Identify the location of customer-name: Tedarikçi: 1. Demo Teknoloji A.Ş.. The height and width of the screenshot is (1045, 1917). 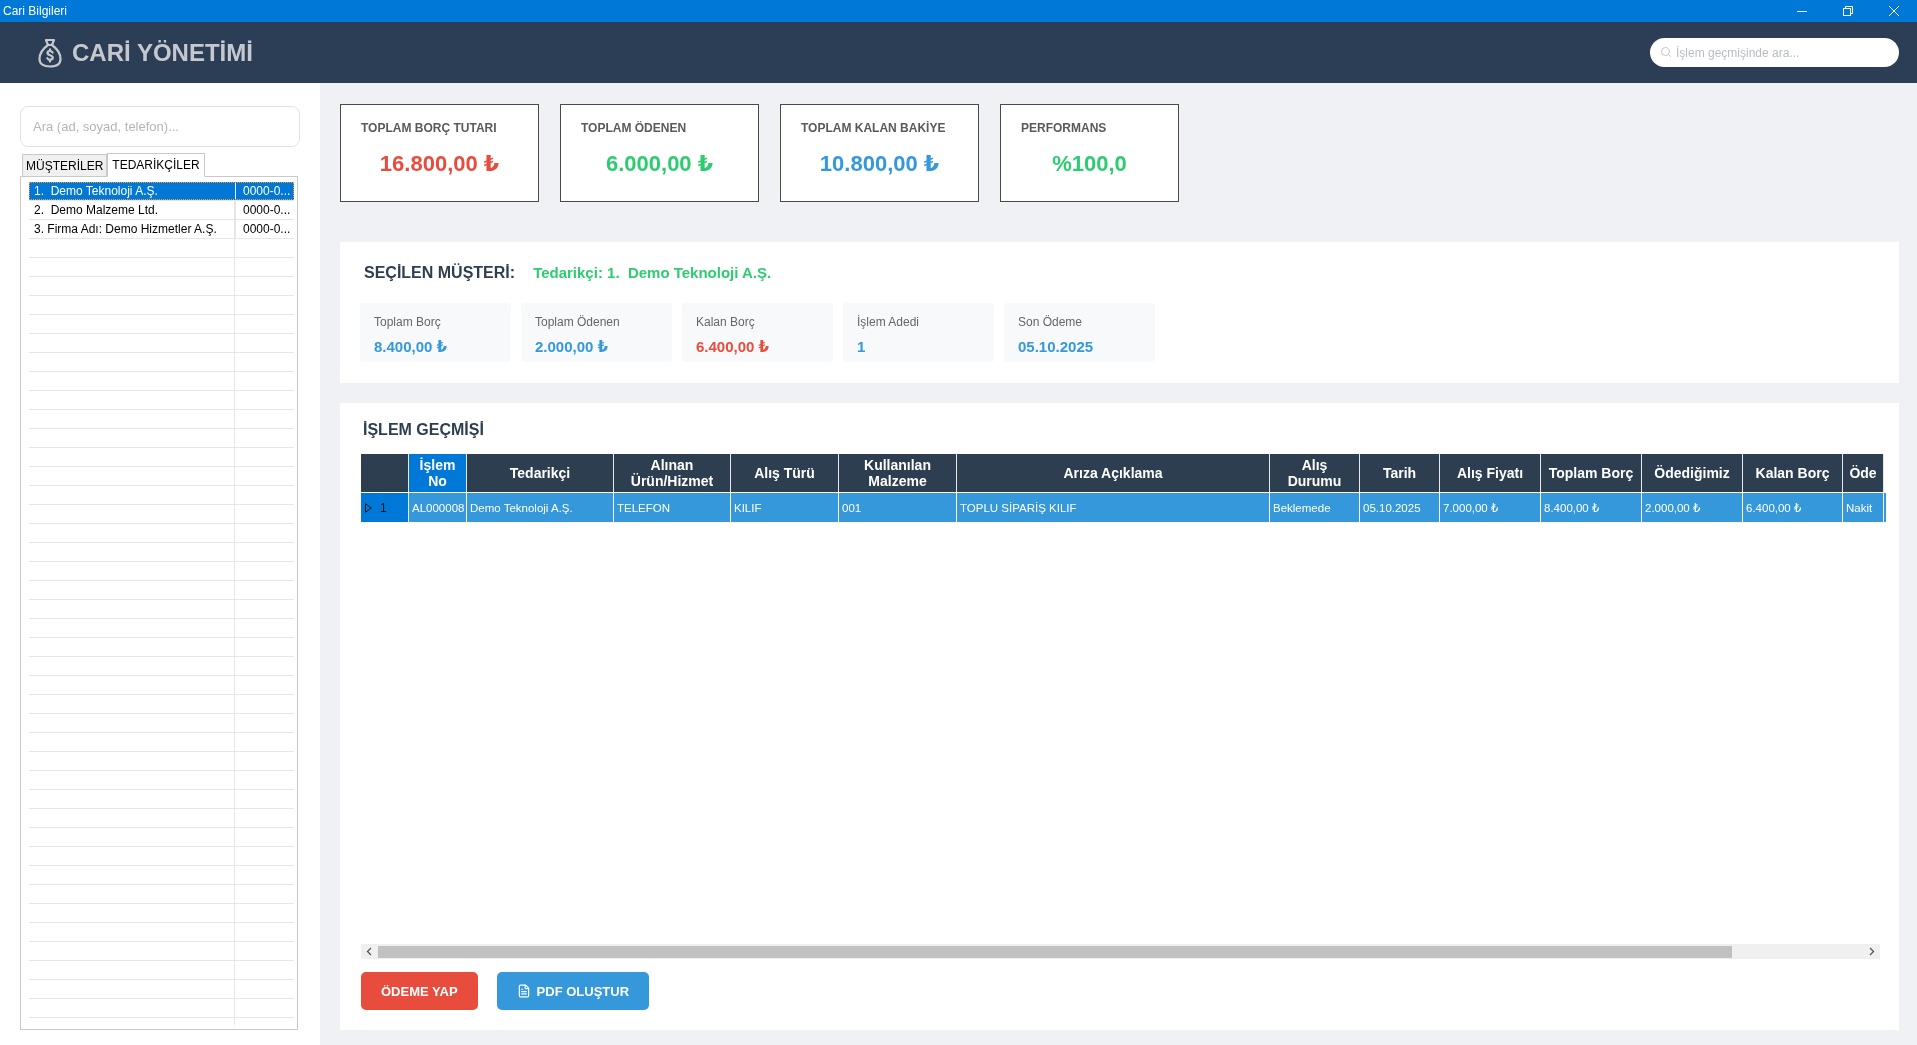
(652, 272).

* * *

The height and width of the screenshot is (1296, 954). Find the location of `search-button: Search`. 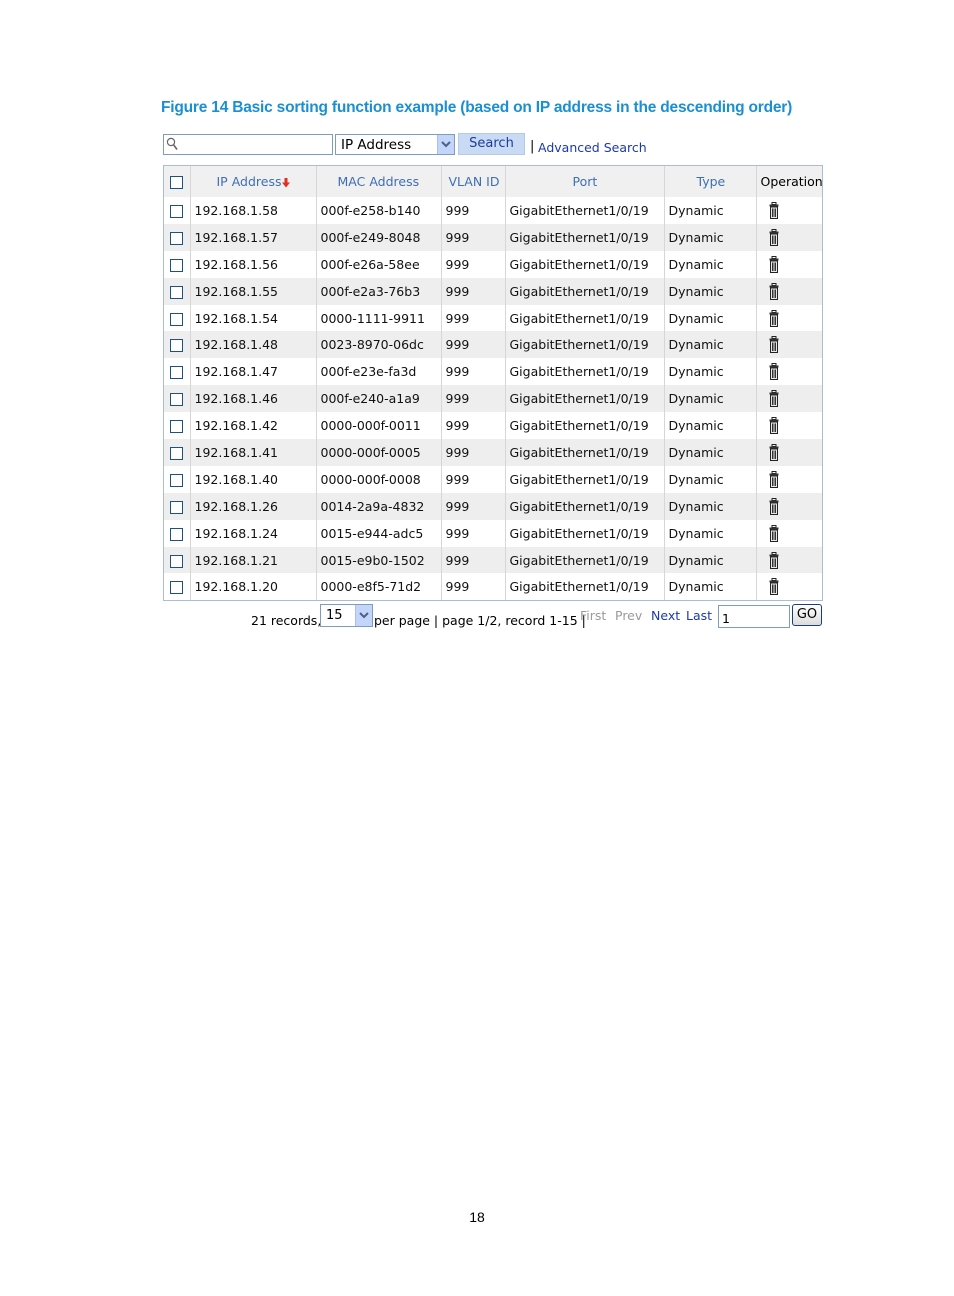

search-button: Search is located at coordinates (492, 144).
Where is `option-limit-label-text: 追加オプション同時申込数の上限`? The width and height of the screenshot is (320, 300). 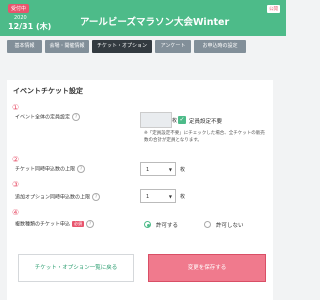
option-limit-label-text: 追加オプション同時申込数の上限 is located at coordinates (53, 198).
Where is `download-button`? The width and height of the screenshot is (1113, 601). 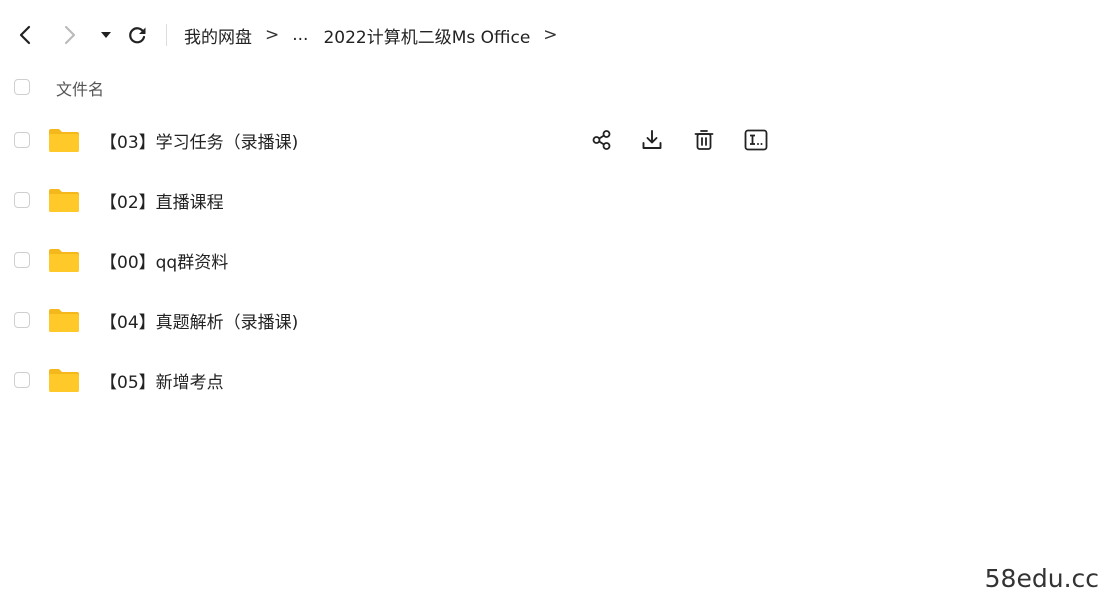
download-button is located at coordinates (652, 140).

* * *

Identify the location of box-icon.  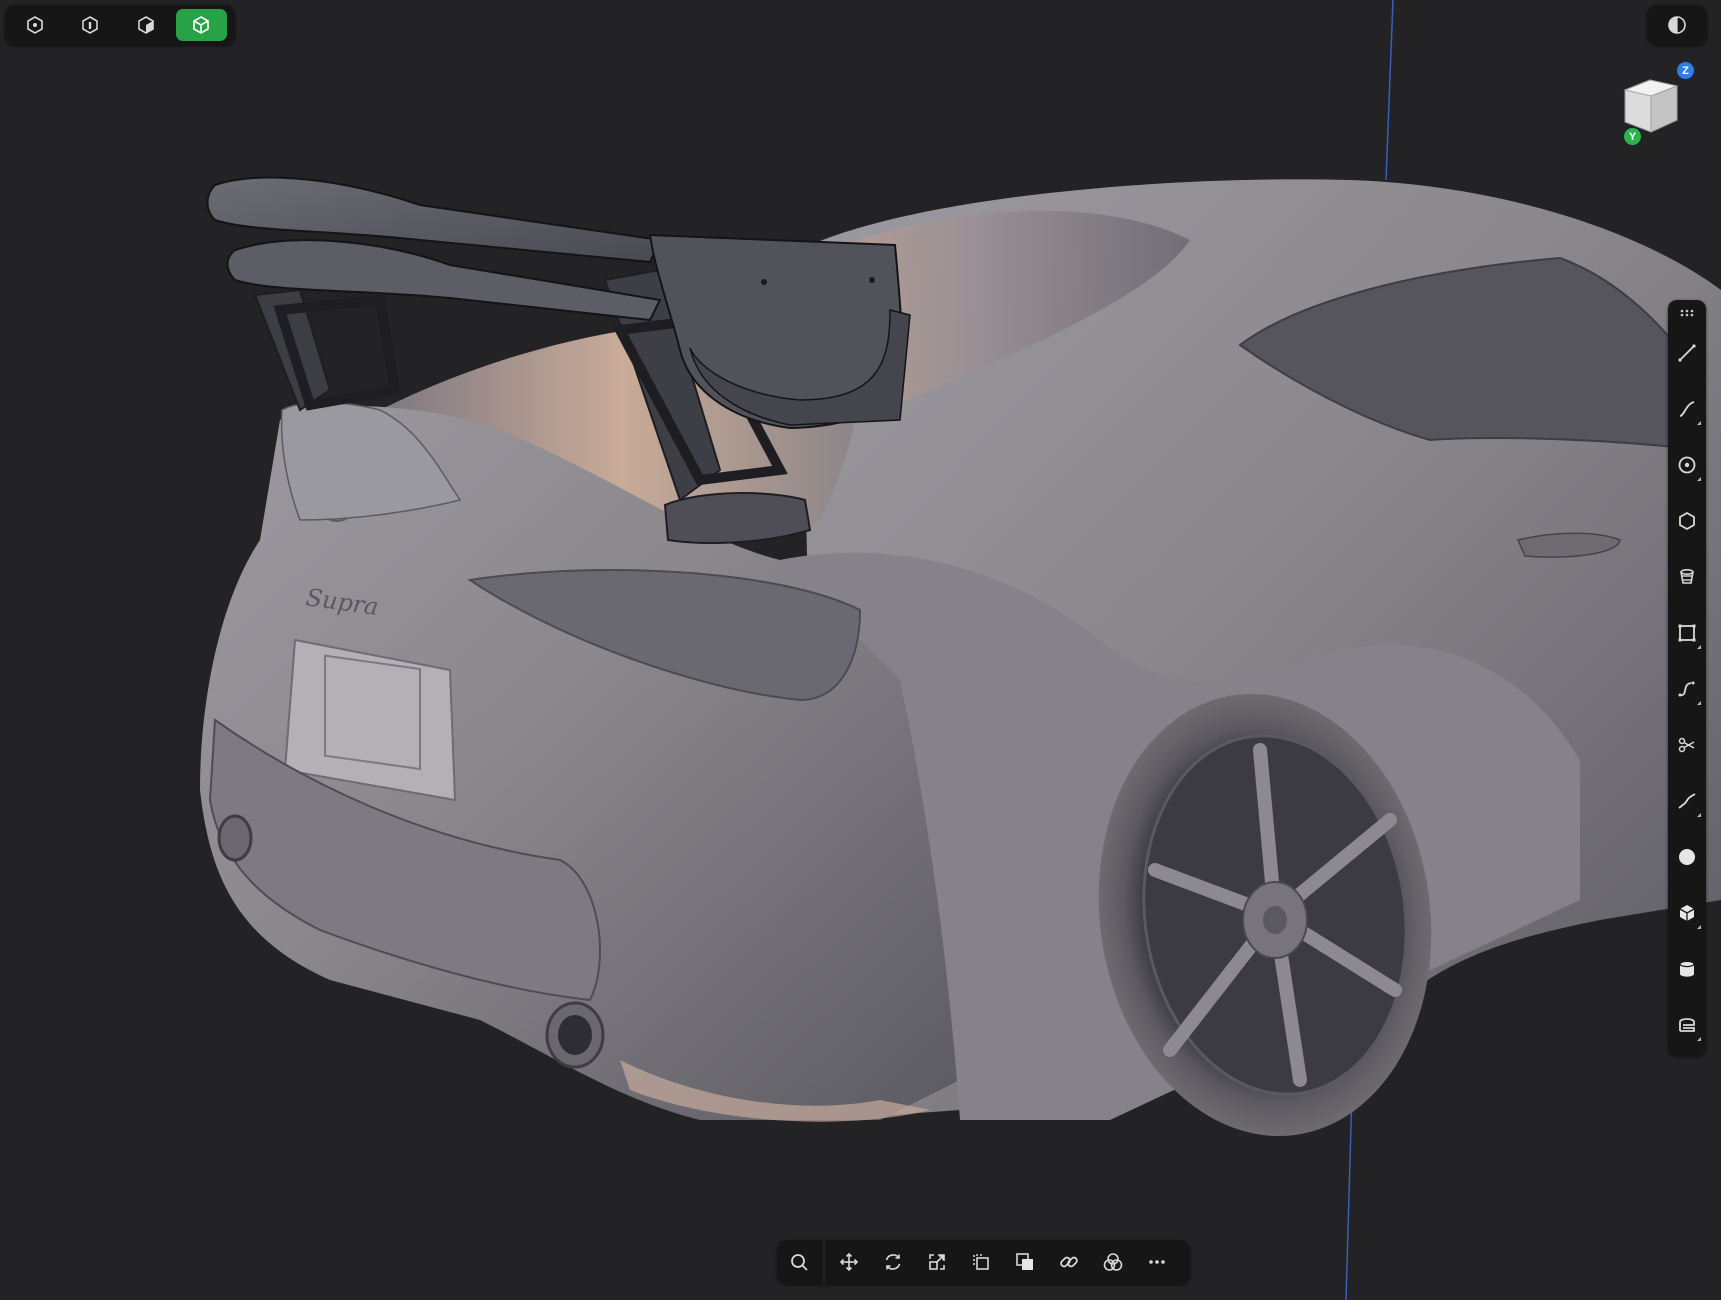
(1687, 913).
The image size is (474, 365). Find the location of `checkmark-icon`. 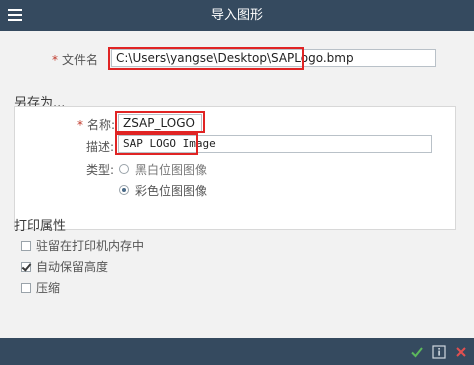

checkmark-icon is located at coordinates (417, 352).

* * *

Rewrite the lines between the one holding "Identify the location of customer-name: Tedarikçi: 1." and the one holding "(652, 272).", inclusive, raising every coordinate in the answers by 11 and leaving the pictures out.

*EXERCISE SOLUTION:*
Identify the location of customer-name: Tedarikçi: 1. Demo Teknoloji A.Ş.. The height and width of the screenshot is (1045, 1917). 
(663, 283).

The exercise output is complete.